What unites this varied population are the few cardinal principles of religion, its extremely simplified rituals and its egalitarian philosophy. Otherwise what divides the different sections of the community of believers is more salient. The notion that it is a semitic religion, that it is prone to violent outbursts, that it tends to inspire its utopian vision are statements that have to be largely modified. The differences between the Shia and the Sunni have persisted for centuries and not likely to be bridged over immediately.

Its philosophic heritage needs to be remembered and reiterated. When Europe was sunk in its dogmatic slumber of the Middle Ages, it was the Islamic intellectuals who carefully preserved the learning and philosophy of the ancient Western World. Aristotle and Plato were forgotten in the West but were preserved in Arabic and their writings pondered over, redefined for contemporary needs and reconciled with the rarities of the religion. When Thomas Aquinas, the greatest philosopher of Roman Catholicism wrote his monumental Summa (still the basis for Catholic philosophy) he totally depended upon Latin versions of Aristotle made from the Arabic versions of the philosopher, for Aquinas could read no Greek. The names of Al Farabi, Al Ghazali and Ibn Sina belong as much to medieval Europe as to Islam.
It should be remembered that once the Islamic political world spread from Spain to the Levant including parts of Southern Italy. The Mediterranean was almost an Islamic lake. In the well established Islamic Spanish Kingdom, Jews found themselves tolerated and encouraged to practise their trades and professions and many of them occupied positions of responsibility and respect. In fact, when the Catholic hegemony was re-established, the Jews till then free, were now prosecuted and had to flee to more hospitable regions.

The educated Muslim cannot easily forget the high positions that Islam once had in "the civilized world", for more than a thousand years.
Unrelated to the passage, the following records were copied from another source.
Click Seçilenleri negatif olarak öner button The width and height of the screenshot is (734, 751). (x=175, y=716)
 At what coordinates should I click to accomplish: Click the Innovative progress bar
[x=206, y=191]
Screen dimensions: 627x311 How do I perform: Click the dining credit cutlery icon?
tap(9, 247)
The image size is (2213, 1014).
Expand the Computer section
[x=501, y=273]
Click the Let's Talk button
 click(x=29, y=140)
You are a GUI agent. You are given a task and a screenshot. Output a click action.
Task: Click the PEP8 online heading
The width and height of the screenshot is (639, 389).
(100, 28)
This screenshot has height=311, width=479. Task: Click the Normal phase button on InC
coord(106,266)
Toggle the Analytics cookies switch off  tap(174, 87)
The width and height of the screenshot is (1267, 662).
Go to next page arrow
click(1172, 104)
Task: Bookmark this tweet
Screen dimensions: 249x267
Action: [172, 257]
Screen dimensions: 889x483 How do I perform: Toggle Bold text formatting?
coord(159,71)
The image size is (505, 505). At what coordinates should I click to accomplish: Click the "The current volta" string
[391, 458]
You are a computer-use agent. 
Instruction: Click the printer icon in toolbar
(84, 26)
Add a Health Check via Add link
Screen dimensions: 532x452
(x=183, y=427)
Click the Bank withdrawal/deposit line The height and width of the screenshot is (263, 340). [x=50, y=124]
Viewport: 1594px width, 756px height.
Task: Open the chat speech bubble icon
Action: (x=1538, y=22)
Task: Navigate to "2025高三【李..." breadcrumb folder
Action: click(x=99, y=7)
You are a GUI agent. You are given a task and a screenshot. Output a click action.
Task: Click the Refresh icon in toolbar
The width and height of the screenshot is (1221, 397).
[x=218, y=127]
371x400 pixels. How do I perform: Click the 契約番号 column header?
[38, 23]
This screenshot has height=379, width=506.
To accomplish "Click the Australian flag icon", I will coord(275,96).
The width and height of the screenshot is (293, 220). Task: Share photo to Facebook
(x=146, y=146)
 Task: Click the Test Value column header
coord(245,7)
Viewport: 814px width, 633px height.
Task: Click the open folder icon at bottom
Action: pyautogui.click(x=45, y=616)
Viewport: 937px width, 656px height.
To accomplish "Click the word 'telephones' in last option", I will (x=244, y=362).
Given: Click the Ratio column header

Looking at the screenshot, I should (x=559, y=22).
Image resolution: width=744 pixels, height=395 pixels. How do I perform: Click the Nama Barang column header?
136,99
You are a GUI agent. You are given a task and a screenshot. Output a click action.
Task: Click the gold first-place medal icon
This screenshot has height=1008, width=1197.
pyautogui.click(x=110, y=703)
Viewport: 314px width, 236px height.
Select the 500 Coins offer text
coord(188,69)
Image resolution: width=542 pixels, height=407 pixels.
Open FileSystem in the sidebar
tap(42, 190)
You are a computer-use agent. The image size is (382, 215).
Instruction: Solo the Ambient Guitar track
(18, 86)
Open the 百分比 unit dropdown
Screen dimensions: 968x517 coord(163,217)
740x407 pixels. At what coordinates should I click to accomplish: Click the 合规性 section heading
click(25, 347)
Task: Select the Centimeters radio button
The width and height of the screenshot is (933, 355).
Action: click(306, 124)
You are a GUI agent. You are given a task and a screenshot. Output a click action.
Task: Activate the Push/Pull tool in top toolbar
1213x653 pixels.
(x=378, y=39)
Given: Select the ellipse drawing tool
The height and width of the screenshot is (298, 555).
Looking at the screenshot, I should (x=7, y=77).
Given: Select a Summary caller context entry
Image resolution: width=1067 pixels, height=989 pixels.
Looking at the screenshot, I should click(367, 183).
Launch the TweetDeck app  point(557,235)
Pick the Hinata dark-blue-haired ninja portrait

Till about the end of the 18th century, the Islamic countries were not inferior to those of the West and the looming presence of the Ottoman Empire was a matter of some anxiety to the neighbouring smaller European nations. The rapid decline was to be from the 19th century which was common to China, India and the nations of the South East Asia.

From the First World War, the Imperial powers used the Muslim leadership for their own war designs and advancement and they became pawns for Western political well-being and politics. With total cynical disregard the trust of whole peoples was betrayed and the career of T. E. Lawrence was devoted to the furthering of this camouflaged by an apparent love for the Arabs. The continuous initiation of the people as a whole, the propping up of illegitimate rulers, the safeguarding of their geopolitical interests have all been at the cost of the people in the region. For instance, during colonial mid-summer, Afghanistan was seen in the context of the safeguarding of British interests in the Indian subcontinent and three wars were fought there with India paying for its expenses.

It is an allegation widely made and accepted that Muslims cannot forget the Koran and their religion. It is true that both these are central to the Muslim people. It is said that they ought to grow out of both these. But have we grown out of our involvement in the Vedas? From Ram Mohun Roy to Sri Aurobindo many of us are still fascinated by the Vedas. In the West, the beginning of the 16th century saw an assault on the principles of Catholicism and later on Christianity. Yet for three hundred years the centrality of the Bible still continued and institutions including universities were to be dominated by the dominance of the Bible. We are caught in the grip of controversies around Vedic Mathematics and battling with the issue of introducing astrology in University courses. Can we then with any legitimacy talk to the Muslims of the perils of Islamic persistence with the Koran. And let us not forget that modernization in Islam is barely fifty years old.

Mr. R. Srinivasan is retired Professor of Political Science and Associate Editor of Freedom First.